Afin de faciliter l’administration des principes actifs de la plante, plusieurs formes de préparation sont utilisées, à savoir la décoction est la forme la plus fréquemment utilisée avec 80,4% suivie par la forme brute (21,7%), l’infusion (13%), l’huile essentielle (8,7%) et le cataplasme avec 6,5% (Tableau 3). La forme de décoction reste le moyen le plus efficace qui permet l’extraction et l’assimilation des principes actifs tout en désinfectant la plante ; cependant, elle peut détruire certains principes actifs . Le mode de préparation d’un produit phyto-thérapeutique peut avoir un effet sur la quantité de principe actif présent.
Pour traiter certaines pathologies buccales, les plantes étaient utilisées seules ou en association de deux ou plusieurs variétés dans la même recette. Mais les remèdes préparés à partir d’une seule plante sont préférés pour leur simplicité de préparation et pour éviter toute toxicité.
Les préparations à base de plantes utilisées pour le traitement des maladies buccales de manière traditionnelle sont souvent utilisées sous forme de bain de bouche avec 84,8%, en application directe (28,3%) et par brossage ou sous forme de gomme avec 4,3% pour chaque mode d’administration (Tableau 3). Le bain de bouche est une forme facile à utiliser et permet d’accéder à des zones difficiles à atteindre. Il est pratiqué après le brossage pour l’hygiène des dents, la prévention des pathologies, la thérapie de la gingivite, l’esthétique et le bien-être contre l’halitose. La capacité des extraits de plantes, dans les bains de bouche, à réduire l’inflammation gingivale et la formation de la plaque dentaire et à être utilisés comme agent d’irrigation pour désinfecter le canal radiculaire avec moins de toxicité, a été bien documentée. Les racines de certaines plantes sont utilisées sous la forme d’un bâtonnet de brosse à dents.
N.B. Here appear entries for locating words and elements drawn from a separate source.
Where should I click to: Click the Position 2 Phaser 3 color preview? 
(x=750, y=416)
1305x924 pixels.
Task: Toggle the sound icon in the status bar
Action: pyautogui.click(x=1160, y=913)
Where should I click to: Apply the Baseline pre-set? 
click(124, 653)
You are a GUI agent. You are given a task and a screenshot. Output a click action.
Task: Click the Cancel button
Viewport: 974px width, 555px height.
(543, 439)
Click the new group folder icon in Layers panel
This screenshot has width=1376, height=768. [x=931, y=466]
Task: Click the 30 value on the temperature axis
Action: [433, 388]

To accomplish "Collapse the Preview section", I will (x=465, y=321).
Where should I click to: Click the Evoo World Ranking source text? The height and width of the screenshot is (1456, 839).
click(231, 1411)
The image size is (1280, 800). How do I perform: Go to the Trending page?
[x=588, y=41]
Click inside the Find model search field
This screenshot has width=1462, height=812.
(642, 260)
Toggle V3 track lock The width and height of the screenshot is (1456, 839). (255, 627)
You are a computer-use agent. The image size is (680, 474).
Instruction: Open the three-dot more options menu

Cette étude a révélé quatre espèces contre les maladies des gencives avec un NF élevé : T. vulgaris L (100%), S. aromaticum (97,05%), M. pulegium (85,26%) et C. sativus (63,72%), respectivement. C. nobile et S. aromaticum notent une NF de 100% et 98,03% respectivement contre la douleur dentaire. Deux espèces contre l’halitose avec le NF le plus élevé (100%) étaient M. pulegium et Syzygium aromaticum. Pour les ulcères buccaux, deux espèces S. officinalis et C. zeylanicum avec une NF de 63,72% et 56,86% respectivement. Deux espèces contre les taches dentaires avec le NF le plus élevé de 100% étaient J. regia et A. nilotica. S. aromaticum contre la carie dentaire avec le NF le plus élevé (100%) (Tableau 4). Le NF élevé d’une espèce indique la prévalence d’une maladie spécifique dans une région et l’utilisation des espèces végétales par les habitants pour la traiter.
* Niveau de fidélité (NF)
Le NF a été utilisé pour classer les espèces végétales enregistrées en fonction de leur efficacité relative supposée.